- **REQUIRED TASKS**:
1. Quote the light sensor text verbatim, starting at "2. Related Art" and ending at "will be described.".
2. In the light sensor text, what material is insulating layer 16 made of?

- **TEXT BLOCK**:
• • • •

LIGHT SENSOR

Abstract
A light sensor includes an element forming region having a light detection region. The element forming region excluding the light detection region is covered with a conductive film having a light shielding property, and the light detection region is covered with a conductive film having a light transmissive property. A method for preventing electromagnetic noise from entering a light sensor includes applying an electromagnetic shield conductive film to the light sensor and removing the electromagnetic shield conductive film at a region of the light sensor facing a light detection region.
Description
BACKGROUND OF THE INVENTION

1. Technical Field


The present invention relates to light sensors, and more specifically, to a light sensor having a function of shielding electromagnetic noise.


2. Related Art


A light sensor in which a photodiode (PD), an output amplification IC circuit, and the like are incorporated in a silicon substrate has been proposed. In such a light sensor, a photodiode capable of detecting light having a wavelength band of visible light to near-infrared light is used, and an optical filter is arranged at the upper part of the photodiode so that only the light of a specific wavelength band can be detected with the photodiode.



FIG. 1 is a cross-sectional view schematically showing a conventional structure of such a light sensor. FIGS. 2A to 2C, FIGS. 3A, 3B, and FIGS. 4A, 4B are cross-sectional views describing manufacturing steps of the light sensor. Hereinafter, the manufacturing steps of the light sensor 11 will be sequentially described, and at the same time, the structure of the light sensor 11 will be described.


First, a photodiode 13, a ground contact region 14 (P+ diffusion layer), an IC circuit 15, and the like are fabricated on a surface layer of a P-type silicon substrate 12 using a semiconductor manufacturing technique. As shown in FIG. 2A, the upper surface of the silicon substrate 12 is covered with an insulating layer 16 made of SiO2. As shown in FIG. 2B, a through-hole is opened in the insulating layer 16 at a position facing the upper surface of the contact region 14 and a conductive material such as metal or polysilicon is filled in the through-hole to form a conductive post 17, which conductive post 17 is then subjected to thermal treatment to be Ohmic contacted to the contact region 14. As shown in FIG. 2C, a light shielding metal 18 made of a light shielding material such as AlSi is formed on the upper surface of the insulating layer 16, where the upper side of the IC circuit 15 is shielded by the light shielding metal 18 and the light shielding metal 18 is conducted with the contact region 14 through the conductive post 17.


Furthermore, as shown in FIG. 3A, a light receiving window 19 is opened in the light shielding metal 18 at above the photodiode 13 through the photolithography technique. As shown in FIG. 3B, an insulating layer 20 made of SiO2 is formed at the upper surface of the light shielding metal 18. As shown in FIG. 4A, an optical filter 21 is formed over the entire upper surface of the insulating layer 20 and, as shown in FIG. 4B, with the optical filter 21 at the position facing the upper side of the photodiode 13 remaining, the optical filter 21 of other regions is removed through etching etc., to thereby fabricate the target light sensor 11.

• • • •

- **RECORDED INFORMATION**:

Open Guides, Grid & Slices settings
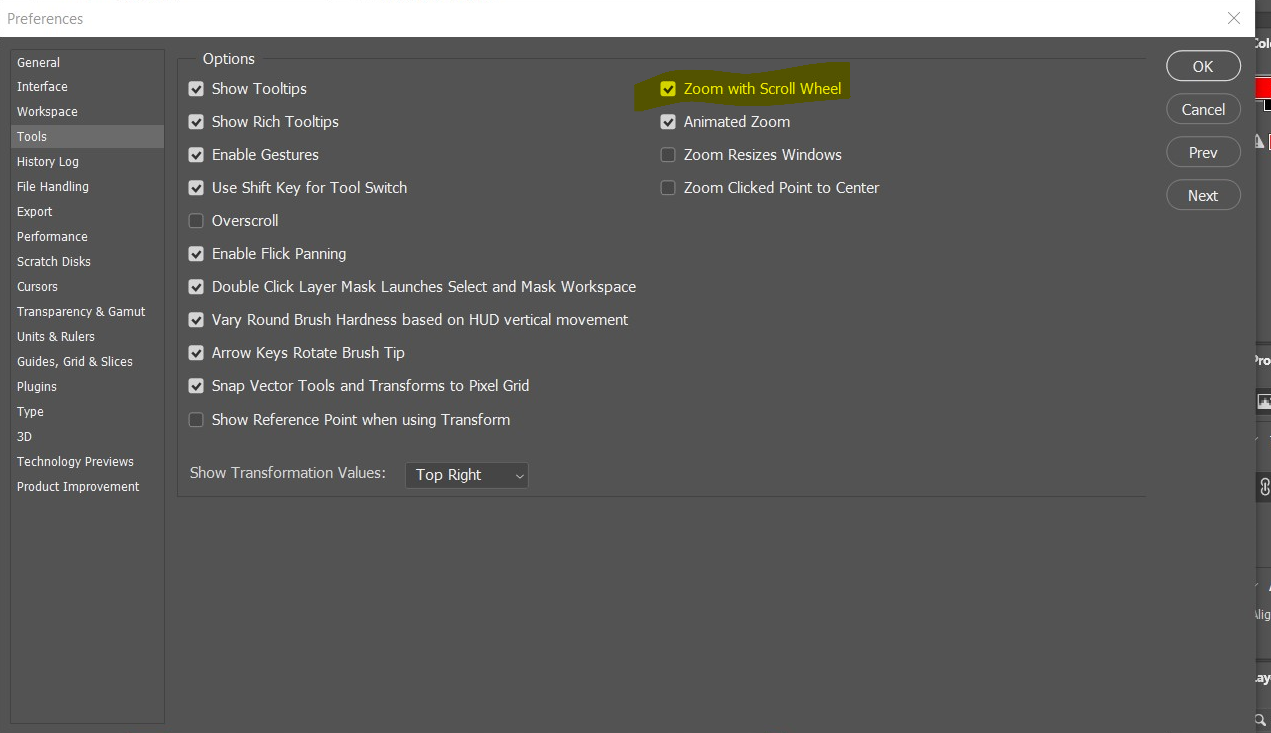This screenshot has height=733, width=1271. [x=73, y=361]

• • • •

- **TASK SOLUTIONS**:
1.
2. Related Art


A light sensor in which a photodiode (PD), an output amplification IC circuit, and the like are incorporated in a silicon substrate has been proposed. In such a light sensor, a photodiode capable of detecting light having a wavelength band of visible light to near-infrared light is used, and an optical filter is arranged at the upper part of the photodiode so that only the light of a specific wavelength band can be detected with the photodiode.



FIG. 1 is a cross-sectional view schematically showing a conventional structure of such a light sensor. FIGS. 2A to 2C, FIGS. 3A, 3B, and FIGS. 4A, 4B are cross-sectional views describing manufacturing steps of the light sensor. Hereinafter, the manufacturing steps of the light sensor 11 will be sequentially described, and at the same time, the structure of the light sensor 11 will be described.

2. SiO2.